>>>

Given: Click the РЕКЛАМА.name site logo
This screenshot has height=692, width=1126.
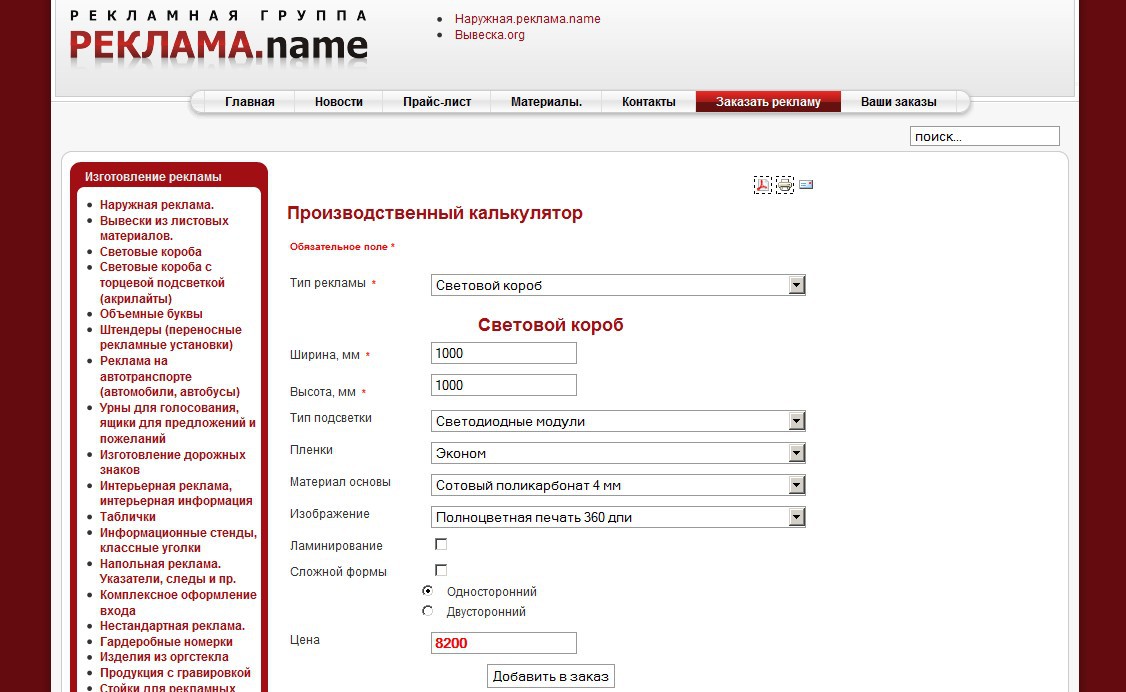Looking at the screenshot, I should click(218, 39).
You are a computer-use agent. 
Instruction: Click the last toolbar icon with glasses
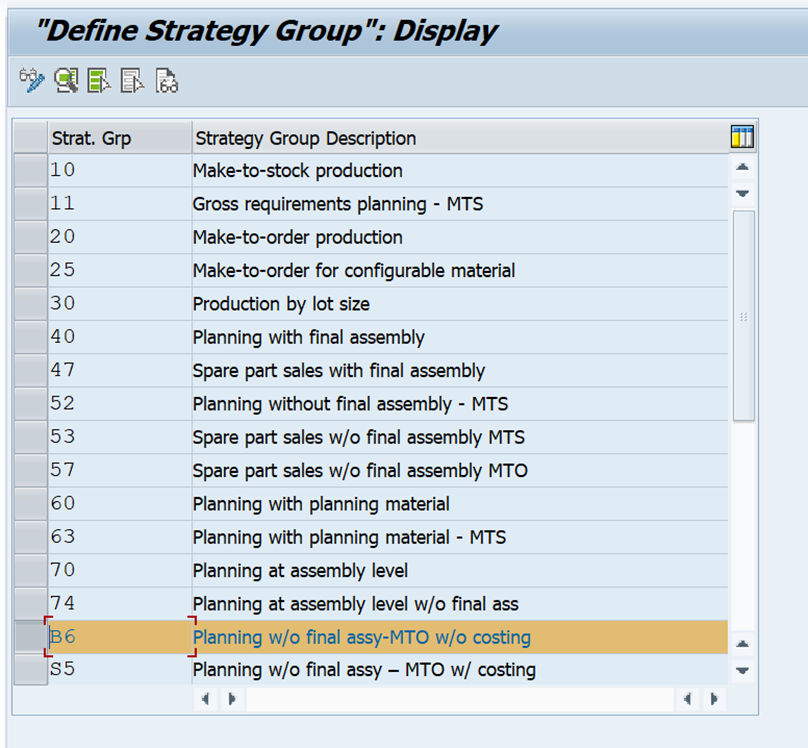pos(166,80)
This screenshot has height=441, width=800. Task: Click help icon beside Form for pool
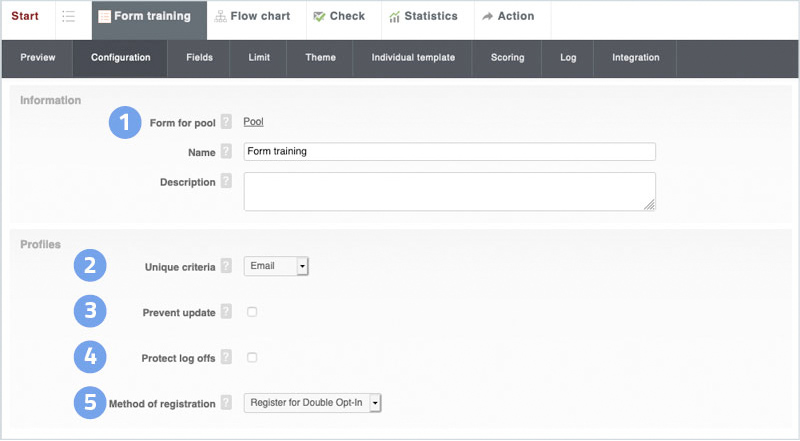[x=226, y=122]
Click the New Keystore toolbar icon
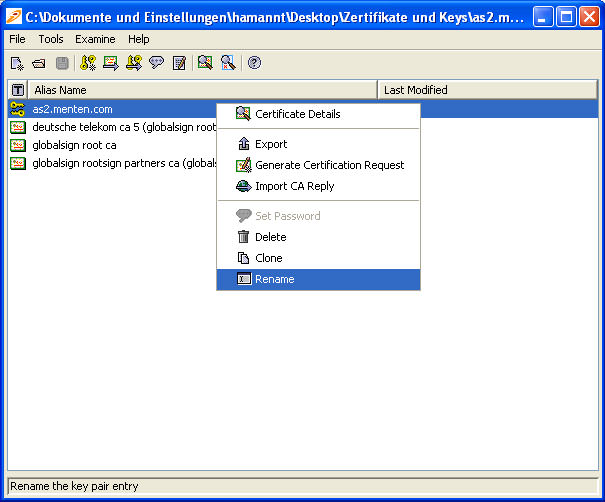The width and height of the screenshot is (605, 502). [16, 63]
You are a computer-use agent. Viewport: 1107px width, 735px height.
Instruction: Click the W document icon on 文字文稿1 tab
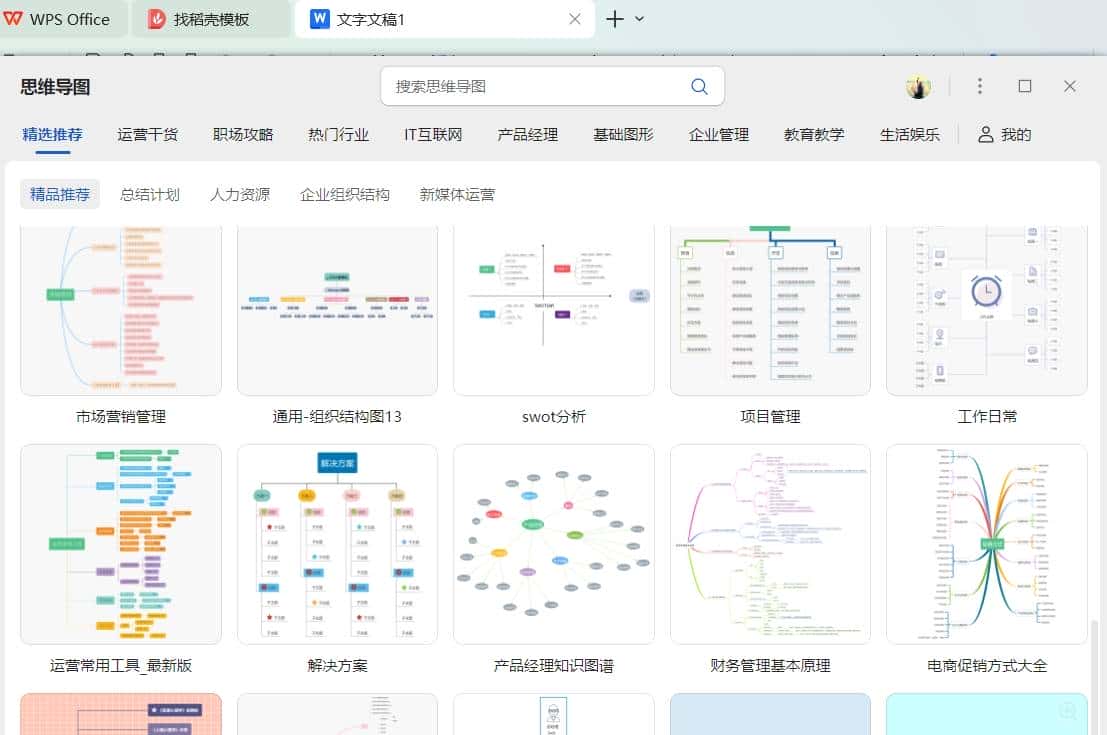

<<<

### The task
Quote in full the listing given above; the images are to be left out.

### Written solution
Given: Click the РЕКЛАМА.name site logo
This screenshot has height=692, width=1126.
Looking at the screenshot, I should click(218, 39).
You are a computer-use agent. 
Instruction: Click the last toolbar icon with glasses
pos(166,80)
This screenshot has height=441, width=800. Task: Click help icon beside Form for pool
[x=226, y=122]
Click the New Keystore toolbar icon
The width and height of the screenshot is (605, 502). [16, 63]
You are a computer-use agent. Viewport: 1107px width, 735px height.
Instruction: Click the W document icon on 文字文稿1 tab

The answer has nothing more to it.